Marta s’oppose à la culture de l’annulation, car elle est trop polarisante. «Si vous ne pouvez pas faire d’erreur, vous ne pouvez pas apprendre. Je me souviens qu’au début, certaines personnes hésitaient à dire "LGBTQ+" parce qu’elles craignaient de se tromper dans l’ordre des lettres. Je n’arrêtais pas de dire à tout le monde que la peur ne doit pas motiver l’alliance inclusive.»

La leader primée s’efforce de créer un espace sûr où tous les membres de son équipe sentent qu’ils peuvent écouter, apprendre et se développer en tant qu’alliés. Elle s’efforce de se montrer authentique et mentionne les défis auxquels elle a été confrontée durant sa carrière au cours des deux dernières décennies. «Je suis latina. Je parle fort et je suis passionnée. En tant que femme, je me suis souvent retenue à cause de tout cela, mais j’ai appris que chaque fois que je le faisais, je ne rendais pas service aux personnes qui m’entouraient. J’ai donc appris à utiliser mes points forts de manière positive et à les canaliser afin que les gens aient envie d’entendre ce que j’ai à dire.»

Marta offre des conseils afin de donner aux jeunes membres du personnel les moyens de réussir. Un exemple est d’arriver tôt aux réunions afin de «pouvoir s’asseoir au centre de la table de la salle de réunion. Vous serez ainsi au cœur de la conversation et non dans un coin où vous pourriez être ignorés.» Elle accorde également à chacun le bénéfice du doute et recadre les situations afin de comprendre les raisons derrière les faux pas de quelqu’un, sans jamais lui faire honte ou présenter les choses de manière négative.

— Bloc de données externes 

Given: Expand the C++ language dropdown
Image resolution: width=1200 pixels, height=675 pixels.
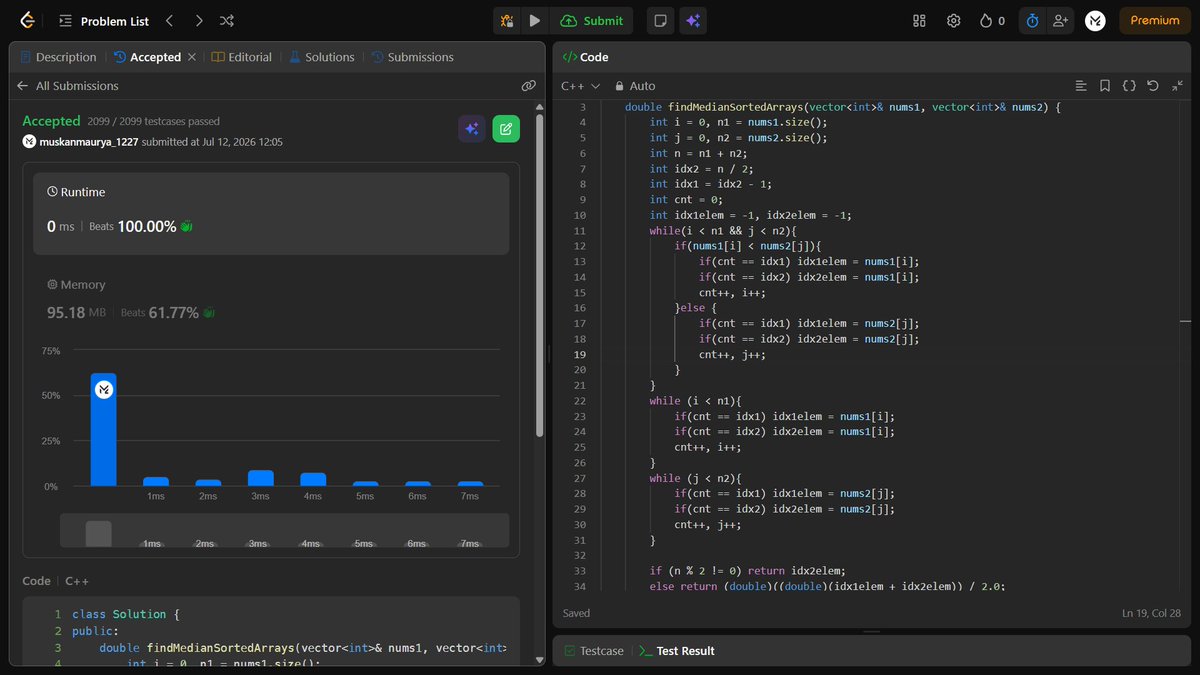Looking at the screenshot, I should 580,86.
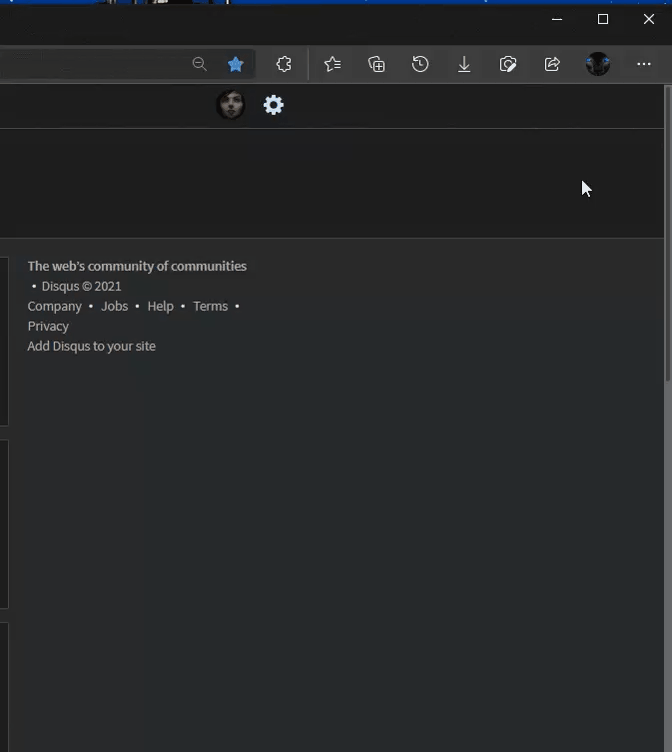Image resolution: width=672 pixels, height=752 pixels.
Task: Open the Collections panel
Action: coord(376,64)
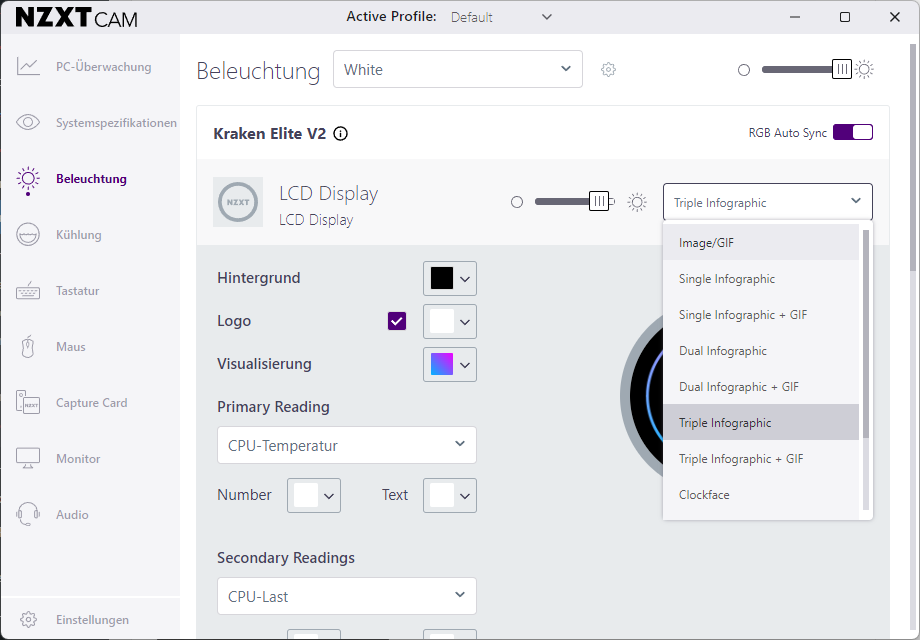
Task: Expand the Primary Reading CPU-Temperatur dropdown
Action: 346,445
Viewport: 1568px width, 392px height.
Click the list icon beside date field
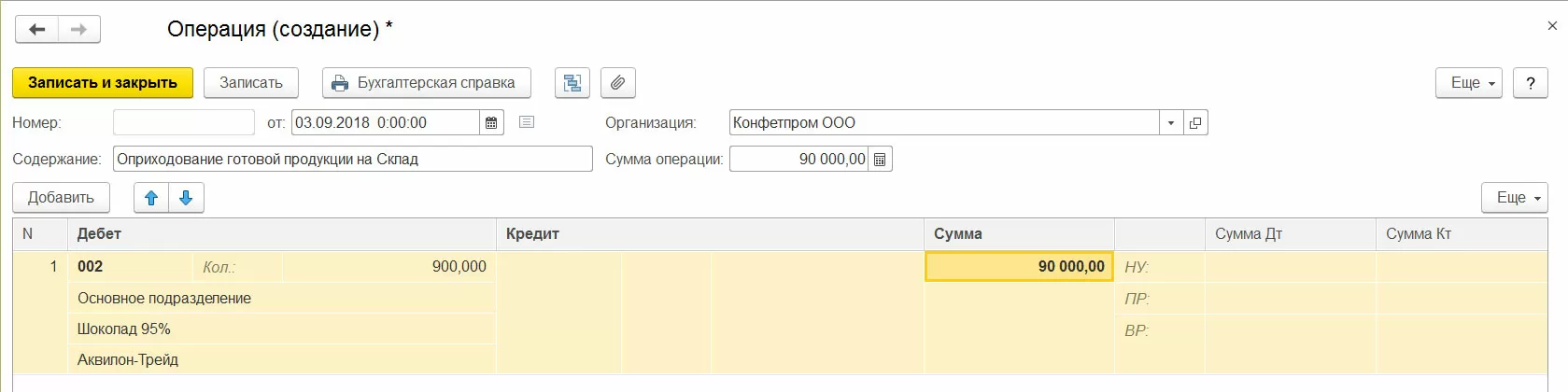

Son objectif est de faire tomber les barrières et de rassembler les gens dans le but commun d’écouter, d’apprendre et de grandir. «Il est difficile d’amener les gens à comprendre notre point de vue. Nous vivons parfois dans une chambre d’écho. C’est vrai pour tout le monde. Il faut beaucoup négocier et communiquer pour que les gens comprennent ce que nous essayons de faire, dit-elle. Mais il y a des alliées et alliés partout. Nous devons simplement comprendre comment les intégrer dans chaque conversation. Je sais que c’est beaucoup de travail, mais nous devons tous garder la conversation sur la DEI ouverte, que ce soit sur un chantier de construction ou dans une salle des marchés.»


Cet article a d’abord été publié dans 
Women of Influence et est republié avec autorisation.